Don’t just verbalize that you want to leave the office right at 5 p.m. or manage your time better, write them down and be specific. What do you mean when you say “lead meetings better”? According to a 2008 research study by Dr. Gail Matthews of the Dominican University of California, you are 40 percent more likely to achieve your goals when you write them down. Better yet, write down your goals and send weekly progress reports to your friends (or coworkers, boss, etc.) and you’ll bump that success rate to over 75 percent.

Once you’ve set your goals, go after them with unbridled focus. Break them down into actionable checklists and set yourself up for success.

At my work, we set our goals by placing our quarterly plans on one page that outlines objectives, goals, strategies, and measures. Inspired by One Page Solutions, this action plan provides an easy, quick way for me to check if I’m on track with my objectives and provides a benchmark of success for my yearly goals.

You can set a goal to be more intentional, but without action it’ll simply collect dust in your mental shelves.

2. Stop Pursuing Work-Life Balance

Yes, you read that right. A lifetime work-life balance is the unicorn that people spend years pursuing when in reality, they are seeking a utopian world. This isn’t meant to be critical, but instead let’s usher in a whole new wave of smart workers.

In their book The One Thing, Gary Keller and Jay Papasan says, “Knowing when to pursue the middle and when to pursue the extremes is in essence the true beginning of wisdom.” They continue to say that the magic, the creative inspiration, the goal success rarely happens in the middle – it usually happens in the extremes, the edge of sanity.

When we push ourselves in the sharp corners of our life, we are refined by fire and can achieve success. However, often we don’t know how to manage ourselves in the extreme without getting burned.

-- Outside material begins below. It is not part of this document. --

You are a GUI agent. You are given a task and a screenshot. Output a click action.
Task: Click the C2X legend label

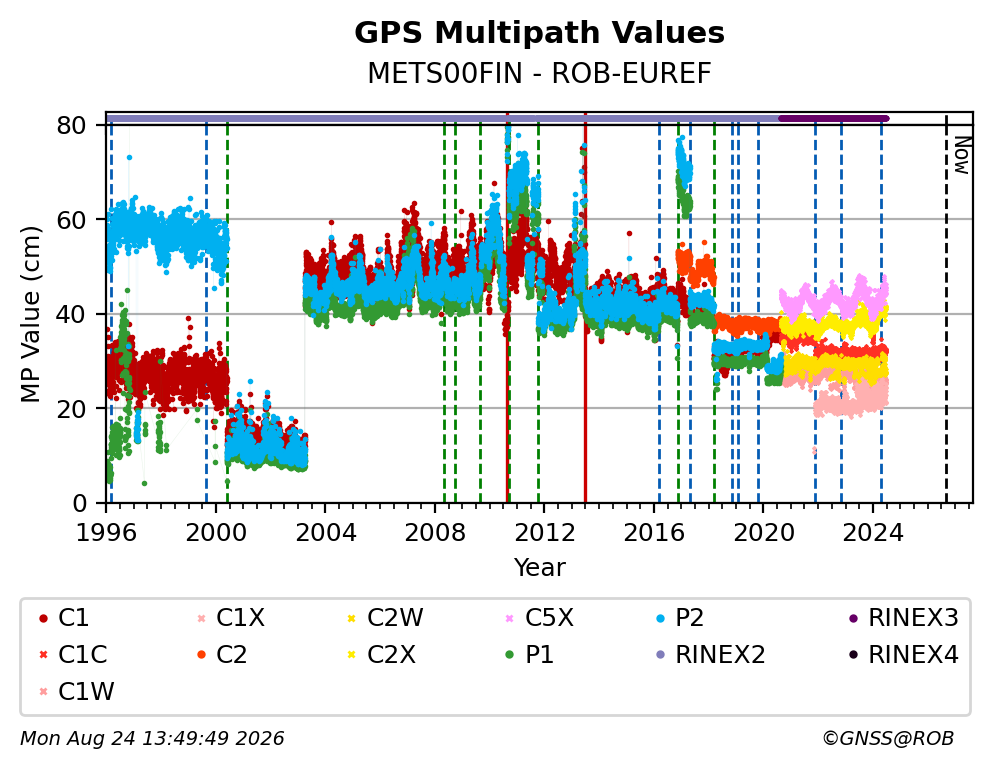pyautogui.click(x=392, y=655)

While I’m not advocating burnout, don’t be afraid to walk into the extreme – just don’t set up home there. Soon, you’ll swing over to the other side and pour into your personal life. In a few days, weeks, or months, you’ll jump over to focus more on work and repeat this pattern cultivating each block of your life.

As Keller and Papasan say, when you only live in the middle, you will never make an “extraordinary time commitment to anything.” Marinate on that phrase. What does that mean for you?

At Elevated Insights, our workload often comes in waves. For a few consecutive months last year, our team was working long hours, pouring into projects seemingly night and day. However, the work soon ebbed and the heavy load of projects wrapped up, and we are now resting, organizing, and preparing for the next bout of crazy. We are learning to be intentional in our hours so we can take a step closer to creating a healthy life in all seasons.

3. Start Saying No…So You Can Say Yes

If you want to be intentional in your work and personal life, you must say ‘no’. Not barter, compromise, or blur the lines…but saying ‘no’ and sticking to it.

We live in a culture where we don’t ever want to miss out on anything, so much so that we miss out on the spice and richness of life. We overload every corner of our lives until we explode with deadlines, social engagements, personal commitments, health goals, and the list goes on and on. We like to think we have it under control, yet each ‘yes’ leaks toxic waste into our life.

When you say ‘no’ to a new project, client, or event, you are aligning yourself to your goals and dreams. You actively become intentional in your everyday decisions.

If you say ‘yes’ to every offer, you start working on projects you find are boring or completely off course of the direction the business should be taking. And once you start down that road, it’s a hard, muddy rut to get out of. You shortchange yourself, our business, coworkers, and family as you fill your time with mediocre matters instead of the projects or events that will launch you into success.

Saying ‘no’ births a sense of loss; when you say ‘yes’ you gain a deeper clarity to priorities and the people and tasks that truly matter.

As you start a new business, go after your personal goals, or set professional objectives, use these three tips to become intentional. How will you make each decision with purpose and clarity? Let me know!